The West Indies, for their part, have enough franchise-broad shouldered cricketers to answer to. Matthews is one of the more fully formed white-ball cricketers on the planet. Dottin can still shape the match in a single frenzy – or two. Taylor’s game is still of the sort designed for the toughest chases. This isn’t a mismatch in star names. It’s a mismatch in heft, and heft is what the West Indies are set to take on from the first ball.

The matchup to watch in deciding the night

The no-brainer key matchup is Beth Mooney versus the West Indies attack. The tighter contest might be the West Indies batting card anchoring down in Australia’s middle hyperspurt.

Alana King took 3 for 14 in the first T20I and then 2 for 25 in the second. Wareham backed her in the opener. This is what Australia’s spinners do. They don’t just prey on wickets. They freeze scoring.Once that occurs, West Indies are in danger playing shots against Perry, Garth or Schutt down the other end.

So West Indies need one of the two. Matthews to bat deep into the 35th, or two players in the upper part of the order to get past forty. A fifties might not be enough for another Australia fielder collapse to happen this time.

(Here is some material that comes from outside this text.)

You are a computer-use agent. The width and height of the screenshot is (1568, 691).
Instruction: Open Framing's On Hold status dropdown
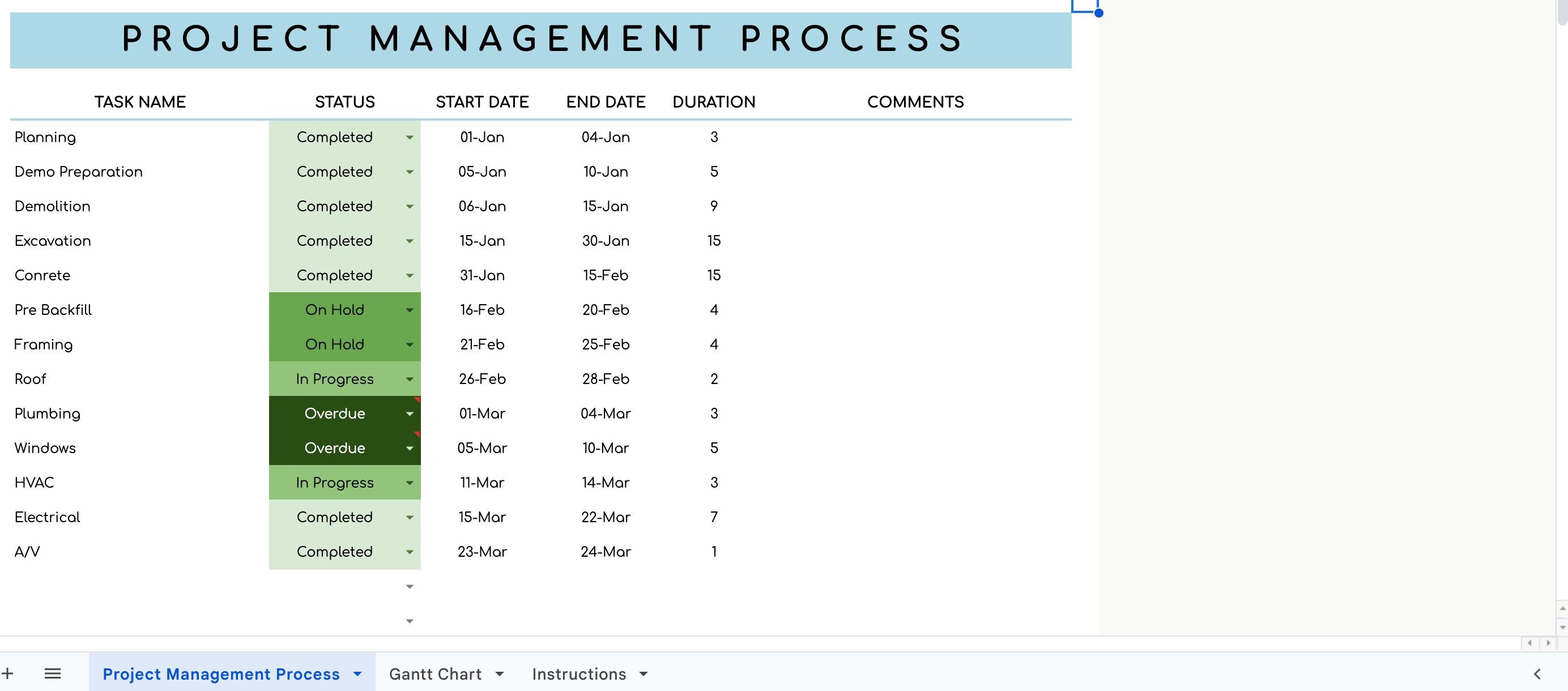click(409, 344)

Australia’s version goes like this. Survive the new ball, let Mooney own the bridge into the back half, rely on the heavy hitters to cash out late. Doesn’t that look nice, laid out the way. Most Australia plans do. The reason they keep working is players like Mooney give panic a seat in the middle of the story, not something they knock over.

Key Points

Key Points
Beth Mooney offers elite ODI assurance with 3,210 runs in 95 ODIs at 50-plus; last ODI innings of 106 not out against India.
Australia arrive on a roll having swept India 3-0 in ODIs and then West Indies 3-0 in T20Is, showing they can win via chases and making big totals, and controlling middle-overs.
West Indies have genuine match-winners, npm Hayley Matthews who scored 100 last time out against Sri Lanka and Deandra Dottin who took 3 for 35 in the first T20I of this series.
Georgia Holl backed up captain Alyssa Healey with 101 runs from 53 balls in the third T20I showing Australia batting depth which makes each strong even better, because she gets deep into the batting deck.
Draw its close, in Australia and West Indies womens ODIs at Warner Park include chases and drawn totals, those crucial first ten and then the Mooney matchup may shade the whole game.

Wrap

Beth Mooney is the headliner for this 1st ODI, not that they broadly call her that (she is lovely, but Jake is clearly winning!), but because she is the only batter most likely to chose the box we wheeled to Warner Park on Friday night.

If she gets in long Australia should feel in control of every box. If West Indies take her off quick and then Matthews and Dottin drag the contest into the midst of a battle, the location of the home side can map a far tighter sheet of paper than in scores of results suggest.

This is the watch point for Indian fans on Friday night. Not who scores more runs, but who owns the pace.

Author

  • rohit

    Rohit Iyer writes sports news the way we talk about it.

    Straightforwardly, enthusiastically and with lots of background information that makes a game feel bigger than the scoreline. With five years of experience, he has covered a lot of cricket, football and major tournaments, and blends snappy writing with good journalism.